MySQL Master-Master replication is a common practice and is implemented by having the auto-increment on primary keys increase by n where n is the number of master servers. For example (in my.conf):

auto-increment-increment = 2
auto-increment-offset = 1

This article is not about implementing this but rather about recovering from it when it fails. A word of caution – this form of master-master replication is little more than a useful hack that tends to work. It is typically used to implement hot stand-by master servers along with a VRRP-like protocol on the database IP. If you implement this with a high volume of writes; or with the expectation to write to both without application knowledge of this you can expect a world of pain!

It’s also essential that you use Nagios (or another tool) to monitor the replication on all masters so you know when an issue crops up.

So, let’s assume we have two master servers and one has failed. We’ll call these the Good Server (GS) and the Bad Server (BS). It may be the case that replication has failed on both and then you’ll have the nightmare of deciding which to choose as the GS!

1) You will need the BS to not process any queries from here on in. This may already be the case in a FHRP (e.g. VRRP) environment; but if not, use combinations of stopping services, firewalls, etc. to stop / block access to the BS. It is essential that the BS does not process any queries besides our own during this process.
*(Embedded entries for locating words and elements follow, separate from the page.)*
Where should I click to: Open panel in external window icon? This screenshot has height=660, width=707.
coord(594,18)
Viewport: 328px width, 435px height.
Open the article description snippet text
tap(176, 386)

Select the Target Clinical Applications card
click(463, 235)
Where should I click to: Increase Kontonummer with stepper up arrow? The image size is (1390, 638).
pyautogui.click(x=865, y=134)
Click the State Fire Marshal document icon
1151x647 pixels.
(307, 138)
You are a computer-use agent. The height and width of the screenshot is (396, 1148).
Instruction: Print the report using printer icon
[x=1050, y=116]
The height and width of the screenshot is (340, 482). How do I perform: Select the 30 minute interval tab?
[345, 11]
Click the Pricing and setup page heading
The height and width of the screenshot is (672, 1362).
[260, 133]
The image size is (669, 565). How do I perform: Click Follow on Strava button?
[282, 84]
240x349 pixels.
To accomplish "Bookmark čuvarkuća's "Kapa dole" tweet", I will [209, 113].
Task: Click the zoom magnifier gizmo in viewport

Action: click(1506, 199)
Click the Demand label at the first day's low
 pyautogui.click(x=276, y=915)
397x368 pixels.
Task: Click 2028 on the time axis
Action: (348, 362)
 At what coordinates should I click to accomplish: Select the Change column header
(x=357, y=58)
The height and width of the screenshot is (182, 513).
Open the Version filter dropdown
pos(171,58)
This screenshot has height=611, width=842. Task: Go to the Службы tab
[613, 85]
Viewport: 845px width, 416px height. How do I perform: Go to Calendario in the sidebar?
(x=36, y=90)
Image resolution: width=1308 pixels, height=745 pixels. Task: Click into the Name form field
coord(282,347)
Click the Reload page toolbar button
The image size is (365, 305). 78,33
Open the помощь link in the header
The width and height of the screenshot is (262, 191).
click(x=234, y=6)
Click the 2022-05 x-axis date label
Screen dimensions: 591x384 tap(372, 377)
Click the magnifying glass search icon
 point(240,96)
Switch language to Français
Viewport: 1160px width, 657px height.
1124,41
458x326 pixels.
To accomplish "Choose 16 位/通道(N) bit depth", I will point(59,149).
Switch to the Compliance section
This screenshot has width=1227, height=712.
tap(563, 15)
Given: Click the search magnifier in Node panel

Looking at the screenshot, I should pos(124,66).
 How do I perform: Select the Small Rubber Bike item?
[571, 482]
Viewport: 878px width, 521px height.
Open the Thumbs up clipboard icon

2) On the BS, execute STOP REPLICA to prevent it replicating from the GS during the process.

3) On the GS, execute:

STOP SLAVE; (to stop it taking replication information from BS);
FLUSH TABLES WITH READ LOCK; (to stop it updating for a moment);
SHOW MASTER STATUS; (and record the output of this);

4) Switch to the BS and import all the data from the GS via something like:

$ mysqldump -h GS -u root -psoopersecret --all-database --quick \
--lock-all-tables | mysql -h BS -u root -psoopersecret;

Note that I am assuming that you are  replicating all databases here. Change as appropriate if not.

5) You can now switch back to the GS and execute UNLOCK TABLES to allow it to process queries again.

6) On the BS, set the master status with the information your recorded from the GS via:

CHANGE REPLICATION SOURCE TO SOURCE_LOG_FILE='mysql-bin.xxxxxx', SOURCE_LOG_POS=yy;

7) Then, again on the BS, execute START REPLICA. The BS should now be replication from the GS again and you can verify this via SHOW REPLICA STATUS.

8) We now need to have the GS replicate from the BS again. On the BS, execute SHOW MASTER STATUS and record the information. Remember that we have stopped the execution of queries on the BS in step 1 above. This is essential.

9) On the GS, using the information just gathered from the BS, execute: 

CHANGE REPLICATION SOURCE TO SOURCE_LOG_FILE='mysql-bin.xxxxxx', SOURCE_LOG_POS=yy;

10) Then, on the GS, execute START REPLICA. You should now have two way replication again and you can verify this via SHOW REPLICA STATUS on the GS.

11) If necessary, undo anything from step 1 above to put the BS back into production.

There is a --master-data switch for mysqldump which would remove the requirement to lock the GS server above but in our practical experience, there are various failure modes for the BS and the --master-data method does not work for them all.